Feuding Couples Comedy

Branagh and Thompson in Much Ado about Nothing

Tuesday

Yesterday I began my four-week Lifelong Learning course on “Feuding Couples Comedies.” I report today on the first session, where I focused on comedies from the 17th century, especially Shakespeare’s Taming of the Shrew (1592) and Much Ado about Nothing (1598-99) and Aphra Behn’s Rover (1977).

Before turning to the works, I gave the class a dash of genre theory along with some psychological theories about why we laugh. Feuding Couples Comedy (FCC),  I noted, is a subgenre of romantic comedy. Rom-Coms necessarily feature conflict (rejection, jealousy, humiliation), but FCCs turn the intensity up to 11. There is not just misunderstanding, identity confusion, or bad timing but active battle.

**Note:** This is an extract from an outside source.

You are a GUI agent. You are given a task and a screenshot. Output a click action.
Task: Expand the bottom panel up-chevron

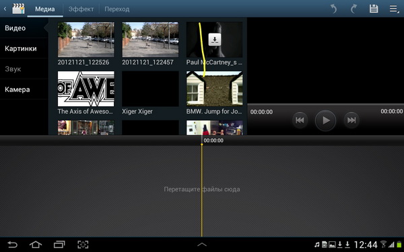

Sometimes, as in films like War of the Roses and Pitt and Jolie’s Mr. and Mrs. Smith, houses are destroyed.

For theories of laughter, I drew on Thomas Hobbes, who sees laughter as a struggle for dominance (we laugh at others as a sign of superiority); the Earl of Shaftesbury, who regards it as a desire for fellow feeling (we laugh to create bonds); and Sigmund Freud, who sees laughter as means of coping with sexual anxiety (we laugh to release nervous tension).

I started with Taming of the Shrew, which I argued is not an FCC, but then moved on to Much Ado about Nothing, which is the the genre’s quintessential example. As I see it, in an FCC the male and female protagonists must spar on more or less equal ground and the drama cannot conclude with an abject surrender. In their Petruchio and Kate’s opening confrontation, the play appears a promising FCC candidates, but Petruchio wields too much power for the contest to remain balanced.

To be sure, there are various intricate theories about how Kate does not entirely surrender to her husband. Some argue that her final capitulation is feigned, others that she’s actually in league with her husband. But one can just as convincingly argue that she’s suffering from Stockholm Syndrome after having been subjected to sleep and food deprivation and incessant reality altering. In any event, in the end she’s not standing as tall as (to cite the other plays I am examining) Much Ado’s Beatrice, John Fletcher’s Maria (The Woman’s Prize or The Tamer Tamed), Aphra Behn’s Helena (The Rover), Congreve’s Millamant (Way of the World), Shaw’s Eliza Doolittle (Pygmalion), or Albee’s Martha (Who’s Afraid of Virginia Woolf?).

I’ve set up the course to alternate between theatre and film. Next week, we’ll be looking at those battling couples in 1930s and 1940s screwball comedy. His Girl Friday is my favorite of the lot but I’m also fond of It Happened One Night, The Awful Truth, The Philadelphia Story, The Lady Eve, and Adam’s Rib. While customs have changed, the relationship anxieties have remained, just as they are roughly the same in late 20th and early 20th century FCCs.

As long as relationships resemble emotional minefields, the genre will remain relevant. And we will continue to fall in love with Beatrice and Benedick.